YOUR ASSIGNMENT
Copy out, unchanged, the part of the records that begins with the line containing "Describe the element at coordinates (522, 99)" and ends with the line containing "notes-button is located", including both of those lines.
BEGIN GIVEN INFORMATION
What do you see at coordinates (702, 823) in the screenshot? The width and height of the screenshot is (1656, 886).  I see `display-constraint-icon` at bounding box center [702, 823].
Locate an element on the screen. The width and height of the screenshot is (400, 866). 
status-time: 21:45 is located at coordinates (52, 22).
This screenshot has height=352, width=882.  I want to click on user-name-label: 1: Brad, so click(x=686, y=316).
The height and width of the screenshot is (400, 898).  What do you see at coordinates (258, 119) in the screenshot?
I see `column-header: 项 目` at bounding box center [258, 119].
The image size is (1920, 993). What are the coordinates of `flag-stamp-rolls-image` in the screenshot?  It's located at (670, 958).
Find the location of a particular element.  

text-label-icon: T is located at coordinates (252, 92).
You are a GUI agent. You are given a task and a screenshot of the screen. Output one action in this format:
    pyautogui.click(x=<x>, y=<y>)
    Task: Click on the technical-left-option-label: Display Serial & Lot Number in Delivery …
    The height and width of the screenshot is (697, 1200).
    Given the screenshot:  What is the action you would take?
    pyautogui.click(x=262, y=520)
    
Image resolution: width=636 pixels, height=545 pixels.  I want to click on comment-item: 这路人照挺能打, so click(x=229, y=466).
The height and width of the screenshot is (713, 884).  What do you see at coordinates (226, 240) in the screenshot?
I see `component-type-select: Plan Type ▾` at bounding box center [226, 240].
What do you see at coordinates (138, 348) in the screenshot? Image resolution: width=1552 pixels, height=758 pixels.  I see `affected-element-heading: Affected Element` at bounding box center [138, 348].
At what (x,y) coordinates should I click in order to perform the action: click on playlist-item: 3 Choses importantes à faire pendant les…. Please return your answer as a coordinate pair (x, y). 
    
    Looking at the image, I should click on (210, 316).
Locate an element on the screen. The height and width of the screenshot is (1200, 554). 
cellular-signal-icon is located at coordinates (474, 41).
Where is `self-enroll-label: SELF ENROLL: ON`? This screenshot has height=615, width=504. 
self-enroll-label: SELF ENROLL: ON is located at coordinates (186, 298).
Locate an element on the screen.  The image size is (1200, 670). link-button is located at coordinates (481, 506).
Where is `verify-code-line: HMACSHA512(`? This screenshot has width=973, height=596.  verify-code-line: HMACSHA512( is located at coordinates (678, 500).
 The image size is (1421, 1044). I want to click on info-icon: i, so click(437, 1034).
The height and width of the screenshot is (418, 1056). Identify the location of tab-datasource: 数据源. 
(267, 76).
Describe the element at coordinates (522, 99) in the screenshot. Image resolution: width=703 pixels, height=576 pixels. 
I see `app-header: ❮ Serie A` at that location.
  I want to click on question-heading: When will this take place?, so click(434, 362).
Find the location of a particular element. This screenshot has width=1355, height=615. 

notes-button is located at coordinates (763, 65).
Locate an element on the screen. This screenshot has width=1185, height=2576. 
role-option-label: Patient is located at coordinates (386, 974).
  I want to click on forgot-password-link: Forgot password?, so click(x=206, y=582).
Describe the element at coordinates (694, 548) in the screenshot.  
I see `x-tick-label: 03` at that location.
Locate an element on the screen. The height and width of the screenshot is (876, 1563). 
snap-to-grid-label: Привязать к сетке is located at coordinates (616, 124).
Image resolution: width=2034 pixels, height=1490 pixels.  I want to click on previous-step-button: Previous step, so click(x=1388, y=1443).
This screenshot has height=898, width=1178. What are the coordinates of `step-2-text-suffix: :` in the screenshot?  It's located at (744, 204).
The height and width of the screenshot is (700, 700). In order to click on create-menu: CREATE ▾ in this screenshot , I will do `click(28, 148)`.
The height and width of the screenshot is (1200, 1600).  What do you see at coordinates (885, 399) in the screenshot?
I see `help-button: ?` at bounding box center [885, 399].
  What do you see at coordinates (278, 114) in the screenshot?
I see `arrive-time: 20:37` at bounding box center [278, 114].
END GIVEN INFORMATION
FINISHED TASK
Describe the element at coordinates (522, 99) in the screenshot. Image resolution: width=703 pixels, height=576 pixels. 
I see `app-header: ❮ Serie A` at that location.
  I want to click on question-heading: When will this take place?, so click(434, 362).
Find the location of a particular element. This screenshot has width=1355, height=615. 

notes-button is located at coordinates (763, 65).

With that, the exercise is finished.